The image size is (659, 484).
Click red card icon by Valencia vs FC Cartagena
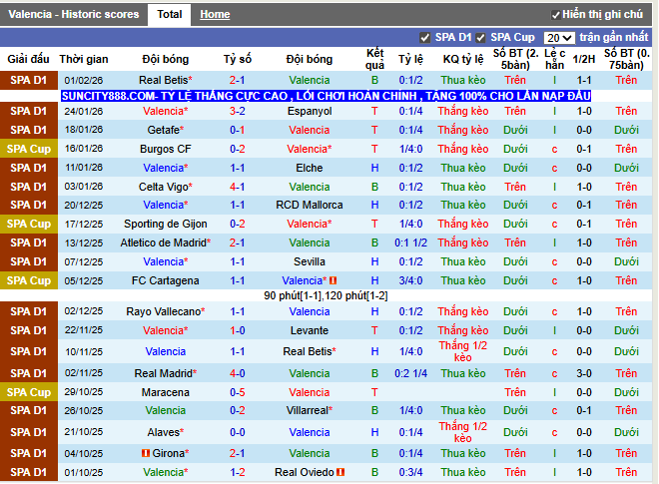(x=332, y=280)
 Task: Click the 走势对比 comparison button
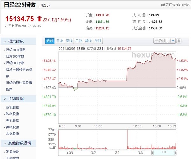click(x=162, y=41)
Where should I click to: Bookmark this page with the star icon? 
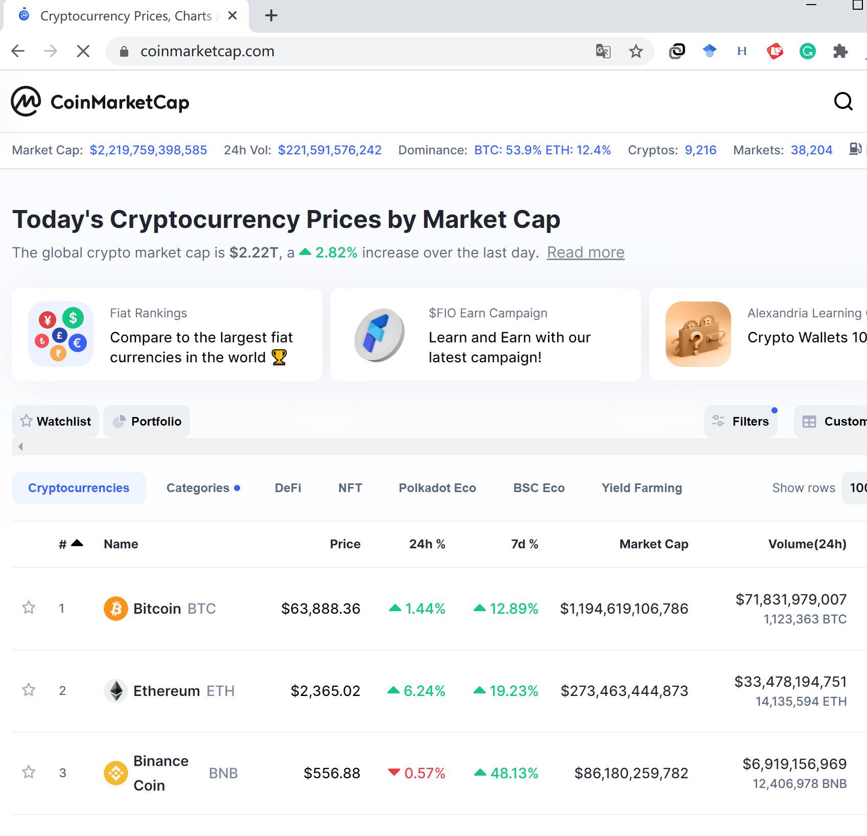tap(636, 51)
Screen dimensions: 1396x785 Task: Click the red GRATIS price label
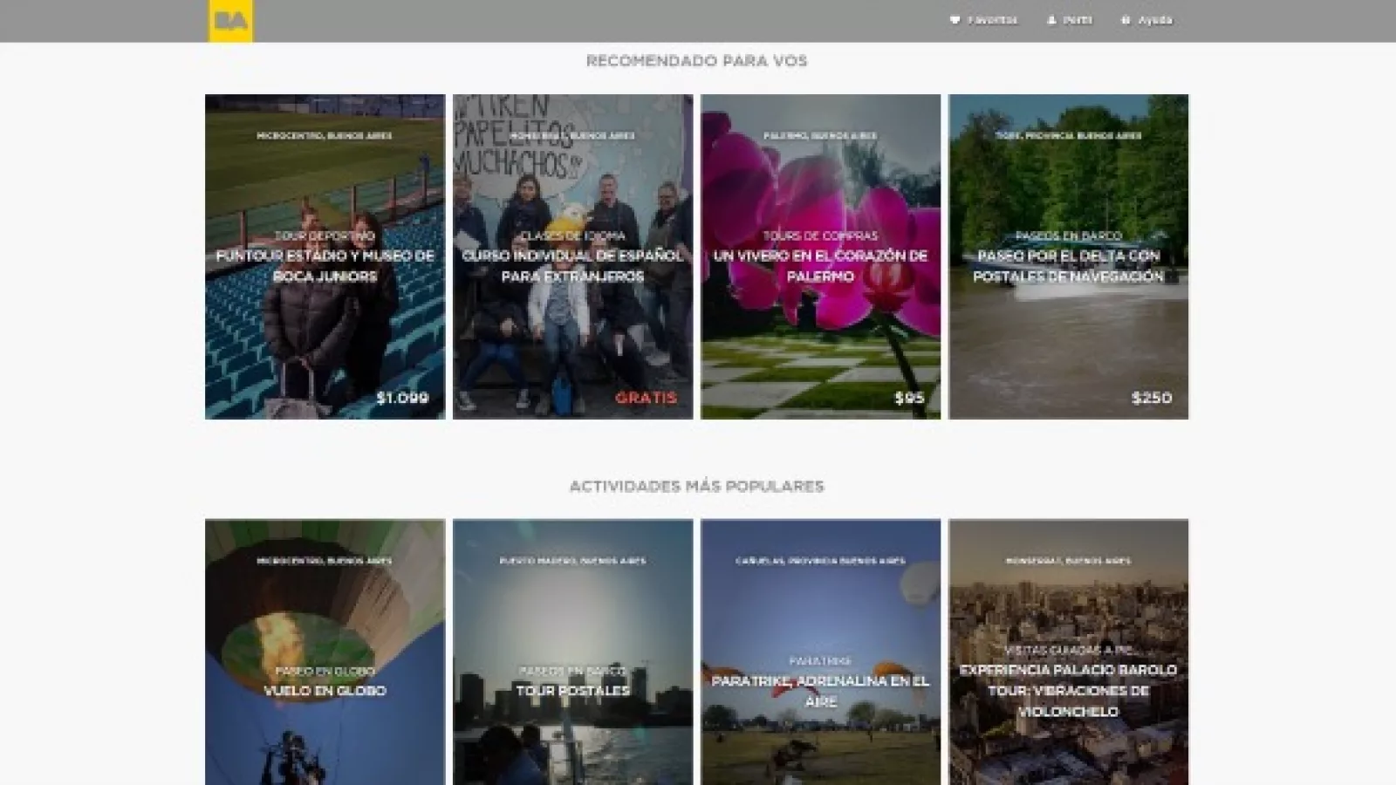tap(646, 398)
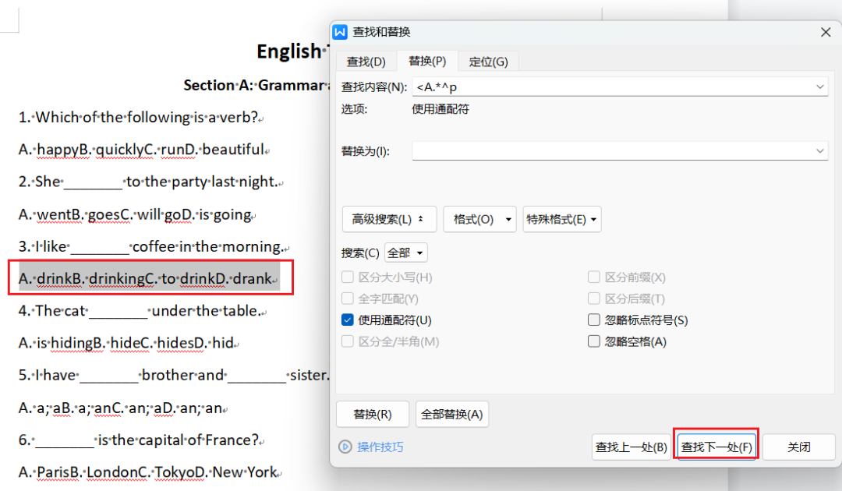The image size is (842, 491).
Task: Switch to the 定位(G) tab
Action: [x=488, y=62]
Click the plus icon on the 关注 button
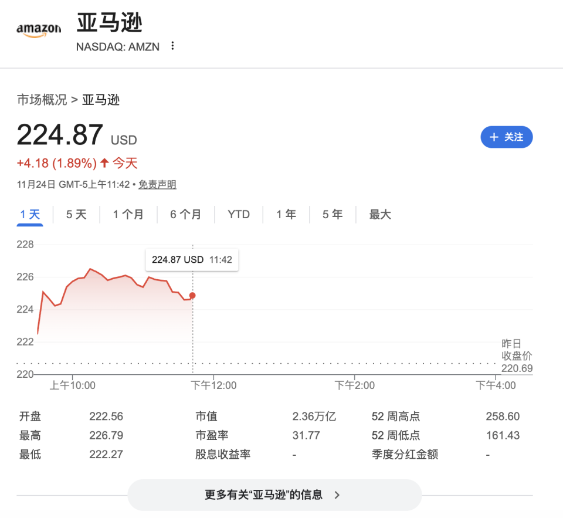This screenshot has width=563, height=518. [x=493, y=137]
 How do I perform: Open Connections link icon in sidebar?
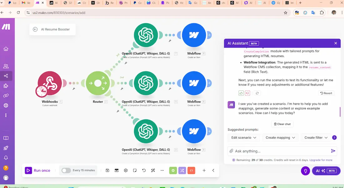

AIM OF THE EXERCISE: Write out exactly the lines running from the one with "Click red card" through the end of the material, both ends included, while leaving the pictures out.

ANSWER:
Click red card icon by Valencia vs FC Cartagena
(x=332, y=280)
 Task: Click the 走势对比 comparison button
click(x=162, y=41)
Where should I click to: Bookmark this page with the star icon? 
tap(636, 51)
Screen dimensions: 1396x785 Task: Click the red GRATIS price label
tap(646, 398)
The image size is (842, 491).
Task: Switch to the 定位(G) tab
Action: [x=488, y=62]
Click the plus icon on the 关注 button
This screenshot has width=563, height=518. [x=493, y=137]
 How do I perform: Open Connections link icon in sidebar?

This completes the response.